Rereading your question, I see this rambling doesn’t much touch on what you actually asked. Suffice it to say: it’s complicated. Different economies have different needs, and the deposit rate is not the only tool they have available. What we should care about is the aggregate effect of all their policies put together, given the highly disparate natures of their different economies.
In these terms: the US Fed has been worlds better than the ECB. Rates are negative in Europe largely because the European Central Bank has been so terrible. An extended period of low interest is a sign that monetary policy has been too tight.
It’s phantom growth. Most of it will disappear when we no longer have the energy bonanza that is fossil fuels. William Catton in his book “Overshoot”, calls it “phantom acreage”. The European culture first started using phantom acreage to support and grow their population in the colonial age. One of the first things they did after colonizing a new territory was set up plantations to grow food to be sent back home or to cut down trees support the construction and shipbuilding industries. That strategy has continued down to the 21st century, hence our involvement in the Middle East.
Another form of phantom acreage is exploiting past sunlight for its energy. Of course you can see the limits to both of these strategies, can’t you?
Really the biggest problem I have with banks creating money from debt is that is that it forces growth, it needs growth, it will die without growth. But the problem is “growth for the sake of growth is the ideology of the cancer cell”.
Oh did I say $10 bill?!?!? I meant 10 silver dollars! But it kinda illustrates my point about fiat paper money inflation. It steals value from those pieces of paper. Those pieces of silver on the other hand, are now “worth” 160 of your precious Federal Reserve notes.
Oh I agree with you, how long it takes to earn the money to buy the necessities is more important! Perhaps you could point me to a source that shows how well the middle class is doing with regard to inflation over the last 40 years? Never mind I know already, not very well. So $12K year, and just for arguments sake, let’s say you got paid in silver dollars. And every year there after you got paid in silver dollars. So let’s see how well you did. Do you make $192,000 a year (or hopefully more)?

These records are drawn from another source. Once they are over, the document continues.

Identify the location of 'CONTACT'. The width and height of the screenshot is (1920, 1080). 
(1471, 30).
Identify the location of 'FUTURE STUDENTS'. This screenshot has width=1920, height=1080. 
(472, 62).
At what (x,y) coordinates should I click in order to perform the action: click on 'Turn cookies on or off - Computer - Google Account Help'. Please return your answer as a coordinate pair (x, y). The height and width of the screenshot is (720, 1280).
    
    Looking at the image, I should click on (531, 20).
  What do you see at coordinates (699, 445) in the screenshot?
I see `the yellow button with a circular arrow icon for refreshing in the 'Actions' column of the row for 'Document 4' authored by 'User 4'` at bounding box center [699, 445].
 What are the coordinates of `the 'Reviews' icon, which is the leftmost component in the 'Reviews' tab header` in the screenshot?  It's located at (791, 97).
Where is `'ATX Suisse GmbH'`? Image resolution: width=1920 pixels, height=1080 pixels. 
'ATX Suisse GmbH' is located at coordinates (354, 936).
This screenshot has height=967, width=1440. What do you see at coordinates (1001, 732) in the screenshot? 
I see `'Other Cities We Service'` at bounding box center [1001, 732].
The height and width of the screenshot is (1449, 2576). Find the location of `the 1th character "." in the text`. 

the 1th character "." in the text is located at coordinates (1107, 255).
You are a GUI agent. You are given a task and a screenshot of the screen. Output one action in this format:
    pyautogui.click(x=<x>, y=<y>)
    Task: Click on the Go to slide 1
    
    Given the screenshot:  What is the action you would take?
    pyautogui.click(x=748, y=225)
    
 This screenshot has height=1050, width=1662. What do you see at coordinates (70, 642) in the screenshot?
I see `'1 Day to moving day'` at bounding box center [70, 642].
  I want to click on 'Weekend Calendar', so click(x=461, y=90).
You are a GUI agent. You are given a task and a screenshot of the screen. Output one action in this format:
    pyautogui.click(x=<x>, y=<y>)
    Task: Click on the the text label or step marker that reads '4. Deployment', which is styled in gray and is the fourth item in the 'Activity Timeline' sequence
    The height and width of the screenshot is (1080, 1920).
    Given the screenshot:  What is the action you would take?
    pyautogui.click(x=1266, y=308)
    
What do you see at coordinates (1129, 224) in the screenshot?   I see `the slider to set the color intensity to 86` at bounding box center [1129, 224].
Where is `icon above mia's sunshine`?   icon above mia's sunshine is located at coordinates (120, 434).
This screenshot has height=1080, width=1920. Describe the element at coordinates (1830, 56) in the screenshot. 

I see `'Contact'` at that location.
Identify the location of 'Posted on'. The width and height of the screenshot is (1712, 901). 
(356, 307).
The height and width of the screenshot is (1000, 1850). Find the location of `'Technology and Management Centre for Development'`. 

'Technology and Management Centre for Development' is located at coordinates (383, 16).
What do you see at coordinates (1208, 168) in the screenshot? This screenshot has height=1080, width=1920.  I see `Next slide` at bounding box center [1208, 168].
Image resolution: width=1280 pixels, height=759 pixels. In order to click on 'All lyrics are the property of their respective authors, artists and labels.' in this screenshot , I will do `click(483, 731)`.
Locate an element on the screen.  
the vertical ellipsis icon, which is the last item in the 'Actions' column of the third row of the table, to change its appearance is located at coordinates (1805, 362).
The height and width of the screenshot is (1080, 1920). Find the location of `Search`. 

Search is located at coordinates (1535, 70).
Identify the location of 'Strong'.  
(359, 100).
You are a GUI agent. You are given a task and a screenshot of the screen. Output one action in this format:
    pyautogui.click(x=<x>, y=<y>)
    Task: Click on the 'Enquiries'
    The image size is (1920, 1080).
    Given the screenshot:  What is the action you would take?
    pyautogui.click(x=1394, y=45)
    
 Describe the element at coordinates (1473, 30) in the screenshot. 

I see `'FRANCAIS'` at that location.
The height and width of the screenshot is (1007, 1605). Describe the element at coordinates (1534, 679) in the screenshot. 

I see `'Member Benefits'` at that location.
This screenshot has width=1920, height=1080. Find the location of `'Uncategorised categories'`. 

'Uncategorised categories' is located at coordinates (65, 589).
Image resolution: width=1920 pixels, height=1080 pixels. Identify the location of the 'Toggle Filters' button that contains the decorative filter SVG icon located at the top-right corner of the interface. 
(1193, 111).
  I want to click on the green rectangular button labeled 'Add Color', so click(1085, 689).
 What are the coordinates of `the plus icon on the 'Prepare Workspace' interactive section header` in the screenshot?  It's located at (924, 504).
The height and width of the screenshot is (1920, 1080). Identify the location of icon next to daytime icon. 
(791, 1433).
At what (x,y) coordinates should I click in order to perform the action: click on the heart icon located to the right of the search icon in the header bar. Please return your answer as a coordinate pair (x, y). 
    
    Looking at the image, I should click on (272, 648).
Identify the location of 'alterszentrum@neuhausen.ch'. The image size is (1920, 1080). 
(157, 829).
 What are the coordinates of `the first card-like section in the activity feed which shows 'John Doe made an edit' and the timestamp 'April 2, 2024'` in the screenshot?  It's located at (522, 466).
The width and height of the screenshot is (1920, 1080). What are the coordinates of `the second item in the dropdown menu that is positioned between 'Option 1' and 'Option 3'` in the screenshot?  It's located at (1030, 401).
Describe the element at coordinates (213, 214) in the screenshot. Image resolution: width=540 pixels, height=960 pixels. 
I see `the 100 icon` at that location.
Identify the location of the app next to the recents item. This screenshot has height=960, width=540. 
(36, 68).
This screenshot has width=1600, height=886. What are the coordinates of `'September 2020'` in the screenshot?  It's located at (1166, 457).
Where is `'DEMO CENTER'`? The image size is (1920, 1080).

Yes, and more spending means more manufacturing and more manufacturing means more extraction and more extraction means less and less and less remaining. I’ll bet you don’t know that when the first settlers went out West they actually found boulders of copper that were the size of Volkswagen Beetles? Today were lucky to get a few ounces out of a ton of ore.
One of the other reasons I pay no attention to economists is that they pay no attention to the realities of life on this planet. To them if we run out of was something, we just substitute! For a discipline known as the “dismal science”, that’s a ridiculously optimistic outlook.
For Exhibit 1 I hold that this very thread and the misunderstandings over money creation in this monetary system as evidence of the banks withholding information.
What do you think Federal Reserve notes are? They’re just fancy IOUs. The only thing backing them as force of law. If you’re offered Federal Reserve notes in payment of a debt and you decline them the debt is vacated. Of course at one time, you could trade in paper money for real money and have something of value like a precious metal, but the Fed has engineered over the last century, to suspend payment in species.
Again, what I object to is banks getting to call their IOUs United States currency.
Do you understand the difference between your scenario and reality?